### Entries:
═══

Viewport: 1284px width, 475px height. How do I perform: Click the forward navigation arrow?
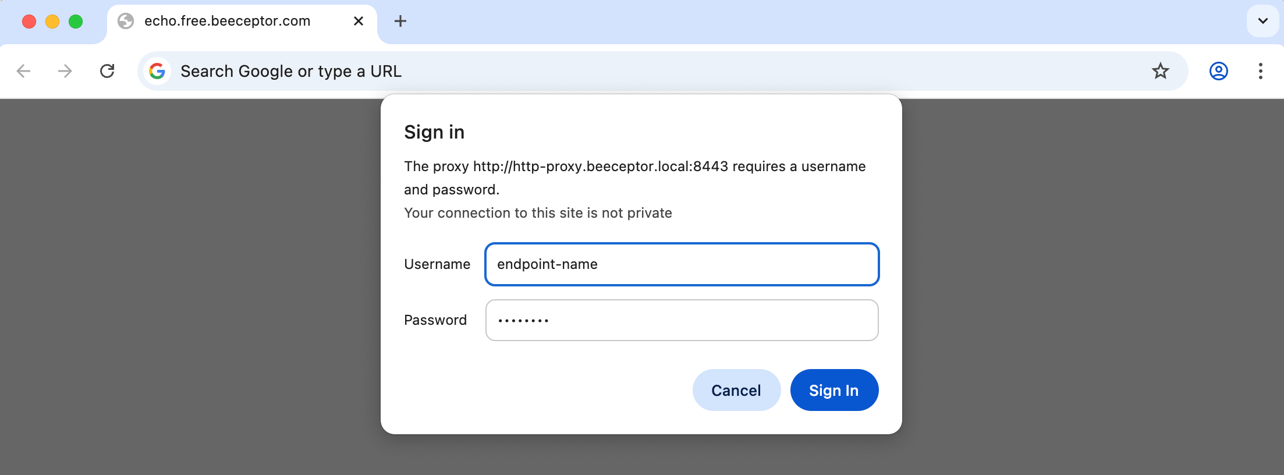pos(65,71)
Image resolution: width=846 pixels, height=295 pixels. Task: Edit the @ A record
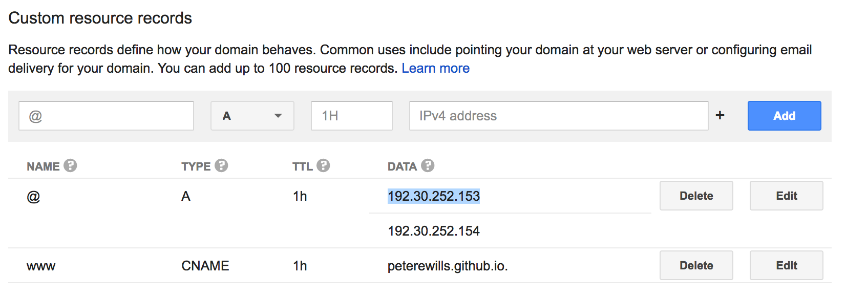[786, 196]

═══

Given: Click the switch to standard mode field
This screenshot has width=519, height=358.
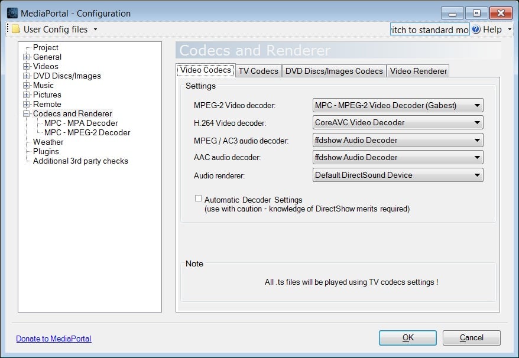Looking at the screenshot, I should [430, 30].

═══

### Exercise instructions:
Echo the part of the data that opens with the line containing "Given: Click the" and closes with the line containing "Looking at the", keeping both of those lines. Leave the pictures out of your answer.

### Response:
Given: Click the switch to standard mode field
This screenshot has width=519, height=358.
Looking at the screenshot, I should [430, 30].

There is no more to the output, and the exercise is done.